Re: [abbot - Developers] Automated testing
Timothy Wall <twall <at> users.sf.net>
2009-07-08 13:12:41 GMT
On Jul 4, 2009, at 8:33 AM, SourceForge.net wrote:
>
> Read and respond to this message at:
> https://sourceforge.net/forum/message.php?msg_id=7479692
> By: eamonnmag
>
> I've looked at this software, but i believe it to be heavy,
> considering the
> fact that i have >50k lines of GUI code in an application. Testing
> every possible
> combination of events in an event driven environment would be pretty
> difficult
> using this framework.
>
> I was wondering who of you would be interested in developing an
> annotation driven
> mechanism for testing GUIs in a brute force sort of approach. I.e.,
> we use robots
> to browse through the entire GUI space -> encompassing multiple
> forms, events,
> and so forth and using annotations to provide test data to things
> such as text
> fields, combo boxes, and so forth where appropriate.
>
> I think this could be a very possible system to code up, but i have
> only really
> just thought a bit about it, had a look at what's already out there
> (only really
> this framework) and thought about what could be an improvement in
> such a complex
> testing environment.
>
> Anyone interested, or do you believe this to be an unattainable goal?
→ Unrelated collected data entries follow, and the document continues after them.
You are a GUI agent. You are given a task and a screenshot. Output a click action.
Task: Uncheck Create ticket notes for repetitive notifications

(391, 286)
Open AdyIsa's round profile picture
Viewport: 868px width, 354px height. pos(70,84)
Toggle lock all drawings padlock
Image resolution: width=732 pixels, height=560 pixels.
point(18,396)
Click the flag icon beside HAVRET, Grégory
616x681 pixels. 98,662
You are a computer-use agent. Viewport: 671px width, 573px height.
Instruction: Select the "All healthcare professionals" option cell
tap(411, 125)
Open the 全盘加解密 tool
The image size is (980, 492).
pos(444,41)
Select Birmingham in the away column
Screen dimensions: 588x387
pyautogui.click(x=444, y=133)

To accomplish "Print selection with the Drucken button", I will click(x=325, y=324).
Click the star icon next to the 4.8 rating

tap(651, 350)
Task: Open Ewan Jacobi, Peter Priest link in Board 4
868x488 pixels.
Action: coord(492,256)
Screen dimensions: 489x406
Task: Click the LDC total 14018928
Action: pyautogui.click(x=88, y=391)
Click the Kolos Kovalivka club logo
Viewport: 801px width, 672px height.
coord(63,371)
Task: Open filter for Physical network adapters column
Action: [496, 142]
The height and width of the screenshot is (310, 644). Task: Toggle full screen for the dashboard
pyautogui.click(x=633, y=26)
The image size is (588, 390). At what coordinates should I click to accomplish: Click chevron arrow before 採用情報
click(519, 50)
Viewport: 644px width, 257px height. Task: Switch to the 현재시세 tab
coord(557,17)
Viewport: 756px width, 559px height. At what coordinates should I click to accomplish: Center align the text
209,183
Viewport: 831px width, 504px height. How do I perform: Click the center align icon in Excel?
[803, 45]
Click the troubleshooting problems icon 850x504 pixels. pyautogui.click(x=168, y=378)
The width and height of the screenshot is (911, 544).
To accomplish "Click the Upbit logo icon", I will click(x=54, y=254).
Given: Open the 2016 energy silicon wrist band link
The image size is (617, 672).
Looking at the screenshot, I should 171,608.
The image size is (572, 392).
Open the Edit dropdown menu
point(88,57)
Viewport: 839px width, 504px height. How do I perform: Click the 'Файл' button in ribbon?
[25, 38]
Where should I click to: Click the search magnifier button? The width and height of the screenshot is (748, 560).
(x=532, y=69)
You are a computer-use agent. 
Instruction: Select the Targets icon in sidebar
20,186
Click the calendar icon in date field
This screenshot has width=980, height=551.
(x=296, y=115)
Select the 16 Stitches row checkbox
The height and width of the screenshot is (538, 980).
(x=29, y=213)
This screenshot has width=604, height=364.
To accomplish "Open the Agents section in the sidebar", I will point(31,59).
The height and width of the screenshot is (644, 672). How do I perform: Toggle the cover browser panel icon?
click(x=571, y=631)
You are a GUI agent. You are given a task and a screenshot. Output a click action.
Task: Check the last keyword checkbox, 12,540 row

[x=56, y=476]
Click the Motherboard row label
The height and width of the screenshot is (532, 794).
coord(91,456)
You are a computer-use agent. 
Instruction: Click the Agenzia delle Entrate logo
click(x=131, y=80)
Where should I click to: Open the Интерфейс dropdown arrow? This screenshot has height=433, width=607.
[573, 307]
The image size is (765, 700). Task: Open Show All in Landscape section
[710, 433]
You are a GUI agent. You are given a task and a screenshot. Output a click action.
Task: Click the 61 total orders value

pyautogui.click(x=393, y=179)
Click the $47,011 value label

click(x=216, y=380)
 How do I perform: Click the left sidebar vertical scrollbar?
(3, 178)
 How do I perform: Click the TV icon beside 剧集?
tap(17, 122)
I don't think Combinatorial tests will give you much payback, given
that you won't have time to run them all and the number of *useful*
combinations is a miniscule set of the *available* combinations.
Fundamentally, you have to put intelligence into your tests. Ideally,
you could write a single, detailed description of user actions in one
place and have that used as the basis for both constructing the UI
*and* running a test against the UI. But that requires your UI
construction set has to include incorporation of that description into
the building of the UI, and the UI itself needs to expose sufficient
API for the test harness to perform its tests.
Swing is rather poorly constructed in that respect. It's non-trivial
to programmatically exercise the same code paths that are followed
when a user drives the UI. I found it most effective to isolate UI
component testing into code-driven Abbot tests, which would cover all
aspects of the component functionality. I'd then try for reasonable
coverage driving the integrated UI more programmatically, avoiding
event-driven tests to the extent possible, since event driven testing
is both slower and more error prone.